To further investigate the role of antropyloric coordination regulating solid gastric emptying, the dogs were treated with hexamethonium, L-NAME, and vagal blockade. Three hours after the ingestion of canned dog food with 20 radiopaque markers (1 mm), treatment with hexamethonium, L-NAME, and vagal blockade was started and lasted for 1 h. The emptied markers from the stomach were counted during the treatment. In control experiments, dogs were treated with saline infusion for 1 h. Sham vagal blockade was performed by circulating absolute ethanol at room temperature through the skin loops.

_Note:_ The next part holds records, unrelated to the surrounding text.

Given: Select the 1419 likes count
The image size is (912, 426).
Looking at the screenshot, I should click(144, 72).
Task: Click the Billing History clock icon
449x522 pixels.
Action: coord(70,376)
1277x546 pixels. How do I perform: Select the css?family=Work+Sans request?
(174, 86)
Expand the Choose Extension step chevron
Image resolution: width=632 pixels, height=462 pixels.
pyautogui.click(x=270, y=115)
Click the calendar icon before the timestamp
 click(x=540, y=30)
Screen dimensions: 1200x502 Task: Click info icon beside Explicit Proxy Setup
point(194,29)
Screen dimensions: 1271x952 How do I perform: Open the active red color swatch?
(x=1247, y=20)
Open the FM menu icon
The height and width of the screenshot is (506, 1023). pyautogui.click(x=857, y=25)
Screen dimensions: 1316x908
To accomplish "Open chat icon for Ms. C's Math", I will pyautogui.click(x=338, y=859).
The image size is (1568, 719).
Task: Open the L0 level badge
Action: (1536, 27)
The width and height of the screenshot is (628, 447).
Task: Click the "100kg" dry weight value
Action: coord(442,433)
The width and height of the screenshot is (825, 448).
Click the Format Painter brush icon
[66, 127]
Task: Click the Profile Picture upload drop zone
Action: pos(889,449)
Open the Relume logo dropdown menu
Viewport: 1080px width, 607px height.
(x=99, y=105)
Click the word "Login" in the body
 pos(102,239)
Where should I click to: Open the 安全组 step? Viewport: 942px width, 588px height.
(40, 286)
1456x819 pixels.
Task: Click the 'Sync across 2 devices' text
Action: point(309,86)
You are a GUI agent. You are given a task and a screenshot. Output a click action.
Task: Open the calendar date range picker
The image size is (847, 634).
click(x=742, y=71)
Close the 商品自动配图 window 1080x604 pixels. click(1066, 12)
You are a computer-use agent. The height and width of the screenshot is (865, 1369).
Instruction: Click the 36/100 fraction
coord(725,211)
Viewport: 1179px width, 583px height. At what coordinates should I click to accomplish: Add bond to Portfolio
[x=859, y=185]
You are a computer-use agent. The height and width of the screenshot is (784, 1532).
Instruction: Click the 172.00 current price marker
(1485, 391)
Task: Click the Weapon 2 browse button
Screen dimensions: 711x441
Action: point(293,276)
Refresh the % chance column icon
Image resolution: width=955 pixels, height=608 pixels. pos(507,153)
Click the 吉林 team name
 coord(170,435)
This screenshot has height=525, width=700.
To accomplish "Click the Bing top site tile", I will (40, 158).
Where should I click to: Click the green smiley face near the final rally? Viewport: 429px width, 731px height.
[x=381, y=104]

Data and statistical analysis. A voluntary area under the curve during 10 min was calculated by using a computer-assisted system and expressed as a motility index (MI). To investigate effects of L-NAME, hexamethonium, and vagal blockade on the contractile components or relaxant components of the antrum and pylorus, area under the curve of each contraction or relaxation was calculated for 10 min. The summed area under the curve was compared before and after the various treatments. Values are shown as means ± SE. Statistical analysis was performed by Student’s paired t-test or ANOVA. When significant differences were detected in ANOVA, differences between means were checked by the Bonferroni method. P values < 0.05 were considered significant.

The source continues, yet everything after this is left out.